De voorzitter : Mevrouw Vogels heeft het woord.
Mevrouw Mieke Vogels : Minister, ik dank u voor uw antwoord. Als ik het goed begrepen heb, is Modem vandaag erkend in het kader van de projectoproep, zoals de collega zegt. (Opmerkingen van minister Jo Vandeurzen)
Ja, maar dat is een basisfinanciering. (Opmerkingen van minister Jo Vandeurzen)
Ja, maar ze hebben dan ook een basisfinanciering vanuit de provincie. (Opmerkingen van minister Jo Vandeurzen)
Dus vanuit Vlaanderen is er enkel een vergoeding per dossier dat zij zullen adviseren. (Opmerkingen van minister Jo Vandeurzen)
Minister Jo Vandeurzen : Als ik het goed heb begrepen, is er nog een soort saldo in hun werking dat voornamelijk te maken heeft met adviseringen die zij doen aan externen. Er is op het kabinet overleg geweest om na te gaan of er daar oplossingen voor bestaan.
Mevrouw Mieke Vogels : Het is dus een voorlopige oplossing, maar geen echt duurzame.

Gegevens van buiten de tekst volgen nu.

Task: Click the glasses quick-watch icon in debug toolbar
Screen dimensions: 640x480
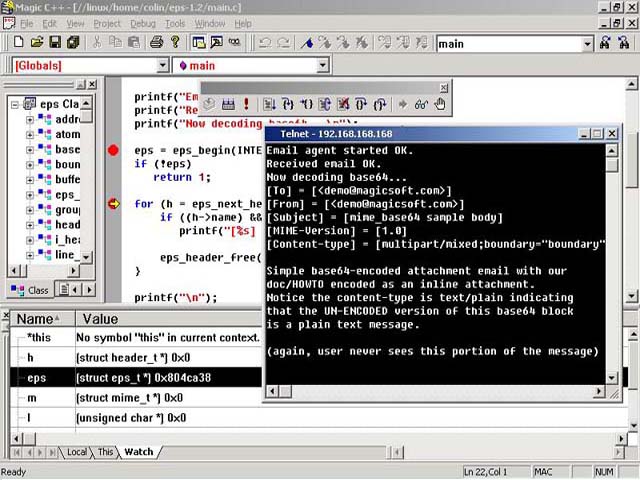Action: coord(422,104)
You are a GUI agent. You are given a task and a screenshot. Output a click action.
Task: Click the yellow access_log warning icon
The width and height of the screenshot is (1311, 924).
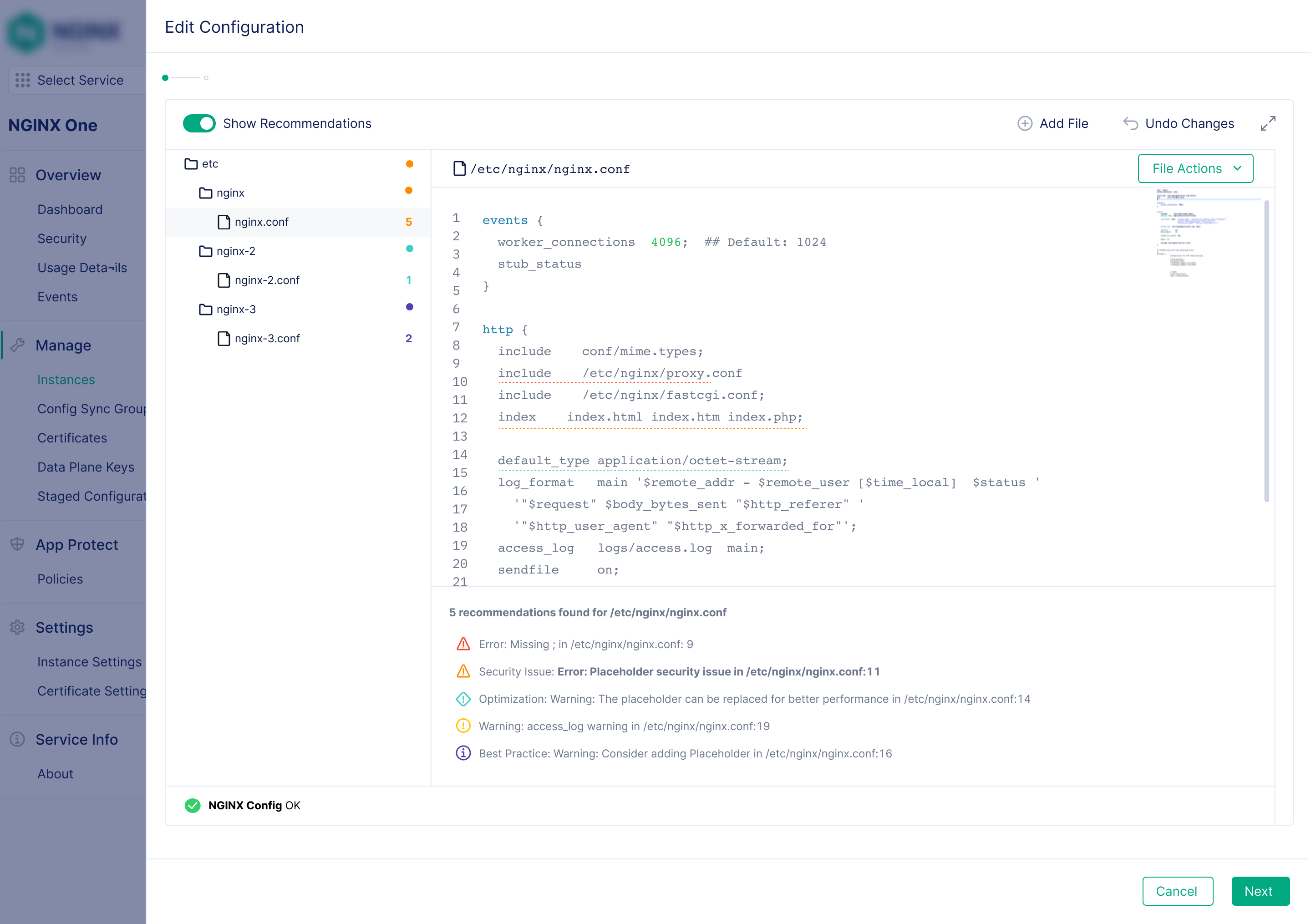463,726
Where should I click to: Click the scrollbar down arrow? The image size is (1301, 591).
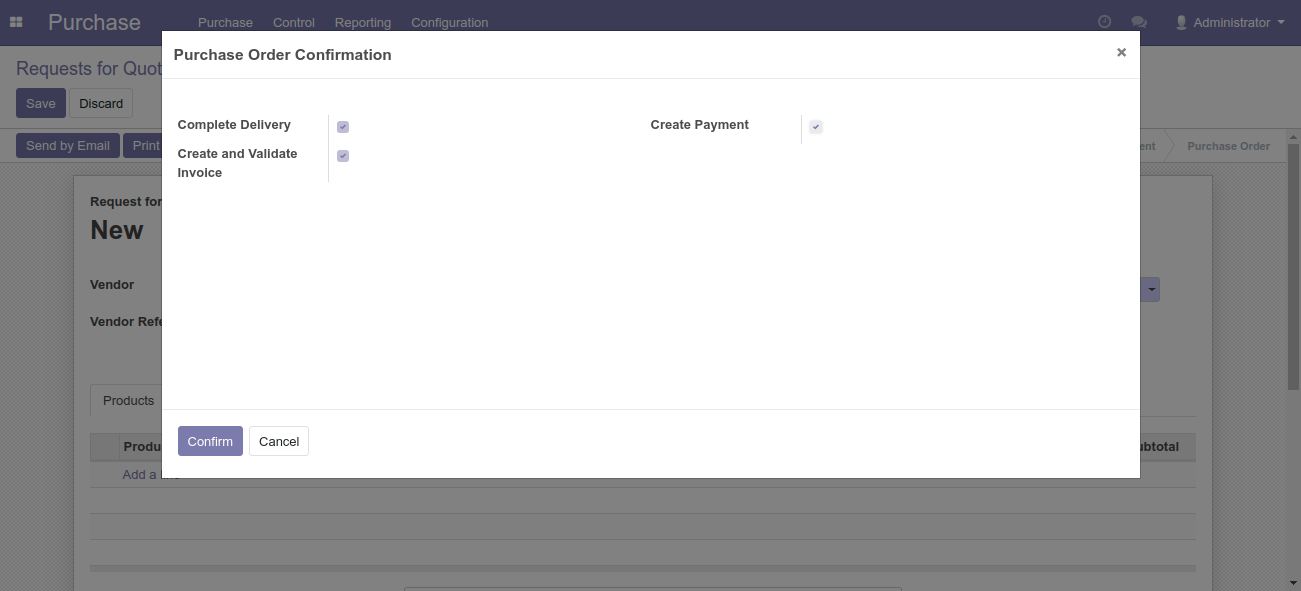pos(1293,583)
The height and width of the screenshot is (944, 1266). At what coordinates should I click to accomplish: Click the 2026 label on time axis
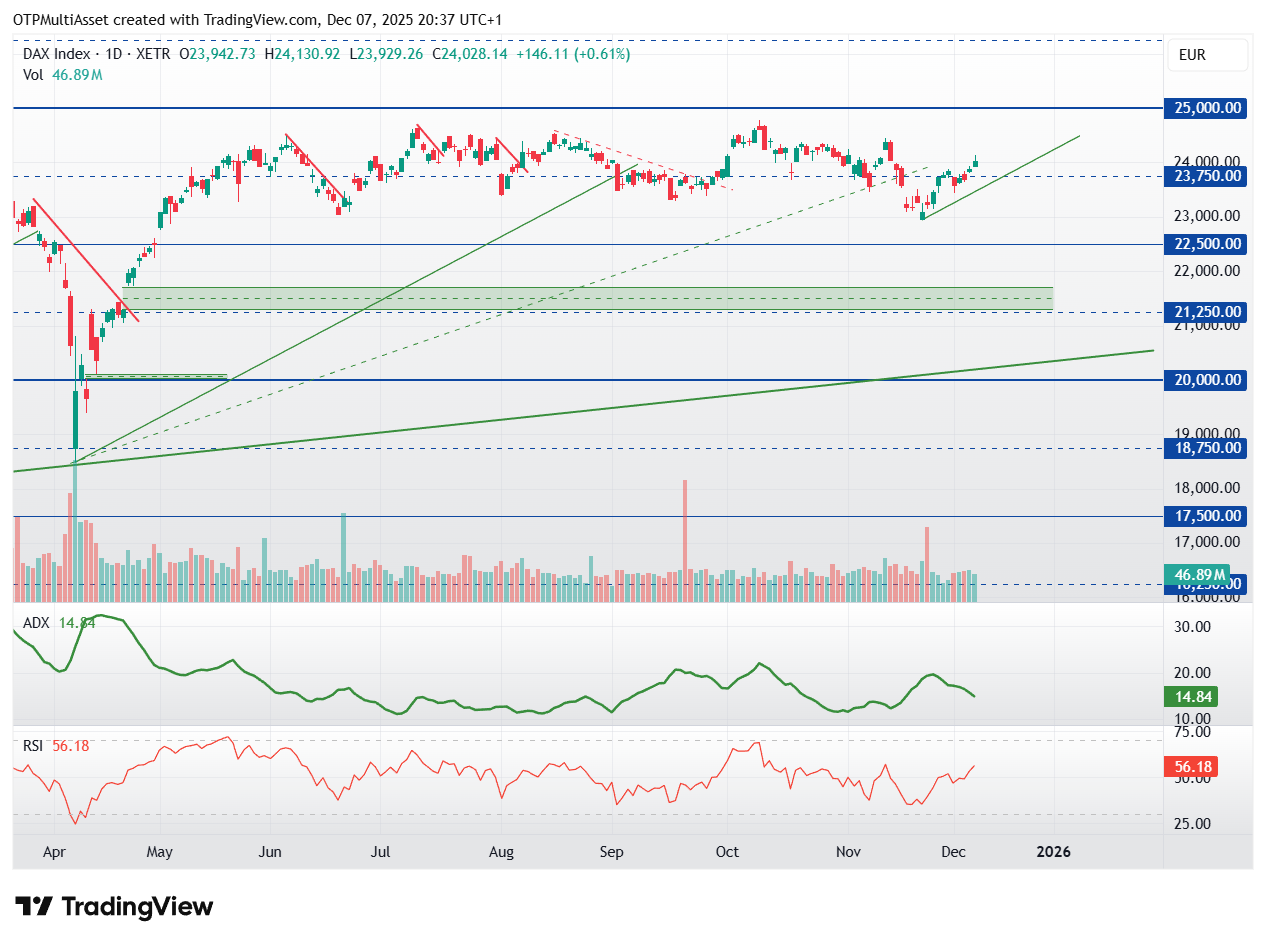1053,852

Als ik het goed begrijp, zegt u dat de multidisciplinaire teams beslissen of ze een vraag naar expertise stellen aan een erkend expertisecentrum. In dit geval, als het over communicatiemiddelen gaat, zijn het de multidisciplinaire teams die beslissen en niet de personen met een handicap zelf. Of moet ik deze vraag in een nieuwe schriftelijke vraag gieten? (Opmerkingen van minister Jo Vandeurzen)
Ik zal de vraag schriftelijk stellen.
De voorzitter : De vraag om uitleg is afgehandeld.